• **To do**: Only lines with the word "size" belong in the answer; copy them from the records below.
Content starts
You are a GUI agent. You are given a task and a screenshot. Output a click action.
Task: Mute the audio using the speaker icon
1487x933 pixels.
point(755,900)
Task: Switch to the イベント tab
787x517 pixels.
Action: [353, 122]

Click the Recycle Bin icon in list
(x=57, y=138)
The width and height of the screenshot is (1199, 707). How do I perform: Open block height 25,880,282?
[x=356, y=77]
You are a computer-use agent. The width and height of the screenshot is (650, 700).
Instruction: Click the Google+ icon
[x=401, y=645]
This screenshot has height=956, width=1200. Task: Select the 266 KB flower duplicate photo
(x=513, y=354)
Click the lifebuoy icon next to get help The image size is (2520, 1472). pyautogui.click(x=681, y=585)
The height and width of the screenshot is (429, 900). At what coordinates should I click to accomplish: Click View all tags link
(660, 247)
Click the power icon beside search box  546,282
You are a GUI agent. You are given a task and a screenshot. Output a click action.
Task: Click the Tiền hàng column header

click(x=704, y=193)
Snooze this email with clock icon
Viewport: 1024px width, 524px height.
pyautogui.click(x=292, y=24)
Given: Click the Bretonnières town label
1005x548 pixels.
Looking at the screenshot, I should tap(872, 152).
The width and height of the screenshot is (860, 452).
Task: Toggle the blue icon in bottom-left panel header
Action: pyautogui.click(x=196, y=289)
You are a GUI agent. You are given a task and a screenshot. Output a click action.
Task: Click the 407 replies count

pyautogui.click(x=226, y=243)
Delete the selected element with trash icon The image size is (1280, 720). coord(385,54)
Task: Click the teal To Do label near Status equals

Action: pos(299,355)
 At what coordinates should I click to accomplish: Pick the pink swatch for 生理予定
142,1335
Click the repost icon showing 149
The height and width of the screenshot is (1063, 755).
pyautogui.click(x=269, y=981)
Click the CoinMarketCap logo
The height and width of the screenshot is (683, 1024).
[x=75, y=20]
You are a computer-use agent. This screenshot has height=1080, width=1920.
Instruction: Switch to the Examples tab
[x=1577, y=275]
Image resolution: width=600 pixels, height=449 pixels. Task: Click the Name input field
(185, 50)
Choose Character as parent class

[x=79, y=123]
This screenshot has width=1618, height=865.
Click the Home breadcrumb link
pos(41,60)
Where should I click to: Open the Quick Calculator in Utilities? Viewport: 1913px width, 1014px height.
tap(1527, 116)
Content ends
• **Task answer**:
Click the lifebuoy icon next to get help The image size is (2520, 1472). pyautogui.click(x=681, y=585)
Delete the selected element with trash icon The image size is (1280, 720). coord(385,54)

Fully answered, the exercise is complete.